El director general de la CTE Renté, ingeniero Jesús Aguilar Hernández, detalló que el siniestro ocurrió en una planta dedicada a la generación con fuel oil, independiente del sistema termoeléctrico principal. El ejecutivo cubano aseguró que el incidente no comprometió la seguridad ni el funcionamiento de la infraestructura, y que la unidad 5, averiada el fin de semana, será reincorporada al sistema electroenergético nacional, en un intento por transmitir un mensaje de control institucional.
Pese a este supuesto dominio de la emergencia en la provincia oriental, los datos de la propia UNE revelan la magnitud del colapso energético. La capacidad máxima prevista es de apenas 1.860 MW, frente a una demanda estimada de 3.500 MW. Esta abismal brecha se agrava por la inactividad de decenas de motores de generación distribuida, paralizados por la escasez crónica de diésel y fuel oil, lo que mantendrá sin servicio eléctrico al 49% del territorio nacional.
Un colapso estructural que castiga al oriente y a La Habana
La crisis eléctrica, que se arrastra por más de cinco años, es un reflejo directo de la incapacidad del gobierno cubano para mantener infraestructuras vitales y garantizar el suministro de combustibles. El desabastecimiento golpea con especial dureza a las provincias orientales.

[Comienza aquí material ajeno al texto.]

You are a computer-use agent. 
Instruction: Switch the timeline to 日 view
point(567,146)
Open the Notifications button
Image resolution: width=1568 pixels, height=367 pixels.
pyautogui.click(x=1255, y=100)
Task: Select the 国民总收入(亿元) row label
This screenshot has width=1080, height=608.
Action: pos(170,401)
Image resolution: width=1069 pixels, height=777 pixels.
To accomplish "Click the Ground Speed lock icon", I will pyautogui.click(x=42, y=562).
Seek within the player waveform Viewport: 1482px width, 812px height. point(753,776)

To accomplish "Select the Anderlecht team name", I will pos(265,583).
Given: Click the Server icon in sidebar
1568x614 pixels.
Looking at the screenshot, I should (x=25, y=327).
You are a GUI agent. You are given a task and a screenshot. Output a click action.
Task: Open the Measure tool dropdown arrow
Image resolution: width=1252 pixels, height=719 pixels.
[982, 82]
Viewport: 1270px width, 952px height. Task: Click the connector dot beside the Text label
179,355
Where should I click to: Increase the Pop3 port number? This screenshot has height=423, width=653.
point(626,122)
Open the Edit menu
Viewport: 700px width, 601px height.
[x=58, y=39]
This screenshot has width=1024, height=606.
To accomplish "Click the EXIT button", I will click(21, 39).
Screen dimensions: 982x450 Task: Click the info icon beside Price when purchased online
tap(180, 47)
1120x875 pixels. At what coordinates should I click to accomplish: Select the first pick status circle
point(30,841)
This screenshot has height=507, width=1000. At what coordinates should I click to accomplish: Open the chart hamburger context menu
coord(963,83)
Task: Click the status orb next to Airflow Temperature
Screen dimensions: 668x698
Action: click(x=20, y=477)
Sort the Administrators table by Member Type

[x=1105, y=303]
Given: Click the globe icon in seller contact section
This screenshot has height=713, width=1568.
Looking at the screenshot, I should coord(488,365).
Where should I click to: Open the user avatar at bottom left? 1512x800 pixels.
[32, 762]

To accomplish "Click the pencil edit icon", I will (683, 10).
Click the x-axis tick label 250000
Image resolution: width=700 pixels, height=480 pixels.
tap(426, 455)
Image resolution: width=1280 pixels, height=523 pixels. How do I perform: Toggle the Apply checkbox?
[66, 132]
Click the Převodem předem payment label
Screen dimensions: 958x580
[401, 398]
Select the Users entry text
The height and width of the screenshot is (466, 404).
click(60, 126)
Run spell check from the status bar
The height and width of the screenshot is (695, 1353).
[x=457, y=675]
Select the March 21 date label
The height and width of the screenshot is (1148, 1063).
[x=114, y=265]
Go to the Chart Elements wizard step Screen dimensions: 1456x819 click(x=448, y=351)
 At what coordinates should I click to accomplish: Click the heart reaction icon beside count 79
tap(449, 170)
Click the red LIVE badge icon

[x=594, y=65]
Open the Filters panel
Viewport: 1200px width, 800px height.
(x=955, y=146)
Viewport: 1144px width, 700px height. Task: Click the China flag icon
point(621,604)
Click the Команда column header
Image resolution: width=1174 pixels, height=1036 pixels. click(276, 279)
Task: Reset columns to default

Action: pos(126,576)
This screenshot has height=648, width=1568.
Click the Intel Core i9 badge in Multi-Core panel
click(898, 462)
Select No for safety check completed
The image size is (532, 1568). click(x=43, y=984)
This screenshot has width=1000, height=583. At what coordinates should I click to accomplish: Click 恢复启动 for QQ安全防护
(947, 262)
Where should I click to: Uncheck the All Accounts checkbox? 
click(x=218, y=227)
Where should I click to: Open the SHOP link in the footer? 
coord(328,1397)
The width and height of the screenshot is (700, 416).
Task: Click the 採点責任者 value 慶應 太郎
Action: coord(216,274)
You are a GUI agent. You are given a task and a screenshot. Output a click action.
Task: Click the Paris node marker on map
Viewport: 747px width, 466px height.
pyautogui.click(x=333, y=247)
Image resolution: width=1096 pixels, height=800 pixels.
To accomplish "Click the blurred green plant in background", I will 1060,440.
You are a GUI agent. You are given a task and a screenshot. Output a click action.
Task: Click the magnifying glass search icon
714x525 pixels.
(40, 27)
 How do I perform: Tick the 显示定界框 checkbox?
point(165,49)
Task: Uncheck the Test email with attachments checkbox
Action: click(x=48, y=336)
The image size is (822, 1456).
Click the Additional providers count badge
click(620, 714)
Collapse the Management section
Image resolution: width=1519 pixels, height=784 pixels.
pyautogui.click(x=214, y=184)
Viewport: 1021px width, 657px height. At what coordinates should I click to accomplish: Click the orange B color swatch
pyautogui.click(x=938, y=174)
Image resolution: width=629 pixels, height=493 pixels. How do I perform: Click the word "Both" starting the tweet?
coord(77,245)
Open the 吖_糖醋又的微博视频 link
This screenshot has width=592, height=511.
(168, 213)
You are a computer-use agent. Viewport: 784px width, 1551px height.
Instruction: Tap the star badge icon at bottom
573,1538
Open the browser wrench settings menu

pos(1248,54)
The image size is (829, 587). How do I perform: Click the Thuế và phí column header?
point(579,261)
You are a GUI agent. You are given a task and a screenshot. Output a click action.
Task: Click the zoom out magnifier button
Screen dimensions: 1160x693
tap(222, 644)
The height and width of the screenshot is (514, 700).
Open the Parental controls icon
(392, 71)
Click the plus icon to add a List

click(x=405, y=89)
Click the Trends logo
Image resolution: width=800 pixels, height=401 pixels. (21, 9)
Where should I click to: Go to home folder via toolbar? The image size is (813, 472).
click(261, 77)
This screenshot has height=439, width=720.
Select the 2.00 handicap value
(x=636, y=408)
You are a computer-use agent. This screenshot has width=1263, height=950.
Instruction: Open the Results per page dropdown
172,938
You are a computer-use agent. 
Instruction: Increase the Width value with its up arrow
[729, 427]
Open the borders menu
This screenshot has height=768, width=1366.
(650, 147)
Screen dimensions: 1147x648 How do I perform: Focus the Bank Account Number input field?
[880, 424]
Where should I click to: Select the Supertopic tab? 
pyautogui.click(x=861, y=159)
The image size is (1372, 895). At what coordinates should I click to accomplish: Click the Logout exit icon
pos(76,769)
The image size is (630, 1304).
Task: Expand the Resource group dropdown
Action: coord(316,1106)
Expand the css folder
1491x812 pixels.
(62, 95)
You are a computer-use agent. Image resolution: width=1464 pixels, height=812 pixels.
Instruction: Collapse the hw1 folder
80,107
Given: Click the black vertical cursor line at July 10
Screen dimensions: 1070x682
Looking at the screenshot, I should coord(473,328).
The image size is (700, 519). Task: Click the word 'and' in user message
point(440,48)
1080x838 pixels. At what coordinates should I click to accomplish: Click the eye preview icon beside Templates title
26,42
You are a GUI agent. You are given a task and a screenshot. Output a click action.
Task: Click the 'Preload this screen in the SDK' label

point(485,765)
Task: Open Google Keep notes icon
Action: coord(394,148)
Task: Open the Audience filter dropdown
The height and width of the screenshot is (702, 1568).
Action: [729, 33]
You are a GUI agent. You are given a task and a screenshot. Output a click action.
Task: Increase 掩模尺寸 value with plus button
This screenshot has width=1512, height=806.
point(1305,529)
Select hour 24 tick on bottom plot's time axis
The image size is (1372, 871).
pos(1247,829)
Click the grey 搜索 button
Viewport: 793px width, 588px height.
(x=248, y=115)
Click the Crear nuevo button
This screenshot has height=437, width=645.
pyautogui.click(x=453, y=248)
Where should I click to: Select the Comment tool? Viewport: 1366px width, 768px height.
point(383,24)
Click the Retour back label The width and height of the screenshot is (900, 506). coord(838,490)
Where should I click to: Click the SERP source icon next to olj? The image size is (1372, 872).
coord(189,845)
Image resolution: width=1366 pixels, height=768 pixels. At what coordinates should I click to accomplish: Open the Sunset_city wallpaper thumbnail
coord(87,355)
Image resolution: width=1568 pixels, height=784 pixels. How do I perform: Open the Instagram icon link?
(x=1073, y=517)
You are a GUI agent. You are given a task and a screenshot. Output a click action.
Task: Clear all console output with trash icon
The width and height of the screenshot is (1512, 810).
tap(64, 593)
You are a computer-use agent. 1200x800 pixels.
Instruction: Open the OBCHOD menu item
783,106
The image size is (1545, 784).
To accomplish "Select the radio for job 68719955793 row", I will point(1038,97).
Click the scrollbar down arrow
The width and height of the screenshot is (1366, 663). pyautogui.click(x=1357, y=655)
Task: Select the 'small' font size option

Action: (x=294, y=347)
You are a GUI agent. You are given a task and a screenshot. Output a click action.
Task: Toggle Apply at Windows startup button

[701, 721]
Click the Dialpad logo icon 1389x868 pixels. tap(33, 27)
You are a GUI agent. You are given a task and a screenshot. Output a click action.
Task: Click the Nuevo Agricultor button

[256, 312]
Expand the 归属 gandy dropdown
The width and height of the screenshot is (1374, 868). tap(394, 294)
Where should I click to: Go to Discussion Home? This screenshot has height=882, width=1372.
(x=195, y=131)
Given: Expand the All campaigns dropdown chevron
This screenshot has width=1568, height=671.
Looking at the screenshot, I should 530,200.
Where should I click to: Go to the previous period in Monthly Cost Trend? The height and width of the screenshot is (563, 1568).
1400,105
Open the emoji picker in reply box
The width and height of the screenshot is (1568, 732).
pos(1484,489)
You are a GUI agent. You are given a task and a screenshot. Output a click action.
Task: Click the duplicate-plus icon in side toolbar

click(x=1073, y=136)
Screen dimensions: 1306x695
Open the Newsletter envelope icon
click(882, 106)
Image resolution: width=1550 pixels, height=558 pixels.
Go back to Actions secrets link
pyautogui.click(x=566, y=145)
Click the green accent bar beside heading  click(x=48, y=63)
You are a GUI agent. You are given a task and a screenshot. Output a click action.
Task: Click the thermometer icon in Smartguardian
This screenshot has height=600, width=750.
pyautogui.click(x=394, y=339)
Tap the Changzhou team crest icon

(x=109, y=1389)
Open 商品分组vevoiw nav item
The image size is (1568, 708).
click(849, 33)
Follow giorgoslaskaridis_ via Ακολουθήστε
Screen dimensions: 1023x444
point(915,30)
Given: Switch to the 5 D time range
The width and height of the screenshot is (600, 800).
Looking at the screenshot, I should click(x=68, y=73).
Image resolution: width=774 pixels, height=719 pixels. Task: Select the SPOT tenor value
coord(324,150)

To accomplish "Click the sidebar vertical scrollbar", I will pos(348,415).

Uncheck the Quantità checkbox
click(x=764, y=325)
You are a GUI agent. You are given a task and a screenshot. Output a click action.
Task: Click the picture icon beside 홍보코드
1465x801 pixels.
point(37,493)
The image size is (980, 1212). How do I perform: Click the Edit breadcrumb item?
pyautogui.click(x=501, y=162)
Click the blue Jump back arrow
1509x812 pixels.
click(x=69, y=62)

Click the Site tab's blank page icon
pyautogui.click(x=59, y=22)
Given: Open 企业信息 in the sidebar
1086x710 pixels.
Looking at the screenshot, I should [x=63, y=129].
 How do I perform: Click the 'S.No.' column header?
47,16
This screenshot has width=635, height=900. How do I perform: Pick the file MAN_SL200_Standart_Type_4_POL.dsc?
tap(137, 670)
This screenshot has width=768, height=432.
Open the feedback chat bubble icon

En territorios como Holguín, Granma y Santiago de Cuba, los apagones superan con frecuencia las 14 y hasta 20 horas diarias, mientras que en La Habana los cortes rondan las 10 horas, evidenciando un sistema nacional al borde del colapso total.
La persistencia de estos cortes de energía, que ya han provocado el quinto colapso total del sistema en lo que va de 2025, profundiza el deterioro de la calidad de vida y sigue siendo un motor del imparable éxodo migratorio. La dictadura cubana, lejos de presentar soluciones estructurales o planes de inversión viables, se limita a administrar la escasez y reprimir el descontento social, dejando a la ciudadanía a merced de un modelo energético que ha demostrado su fracaso absoluto.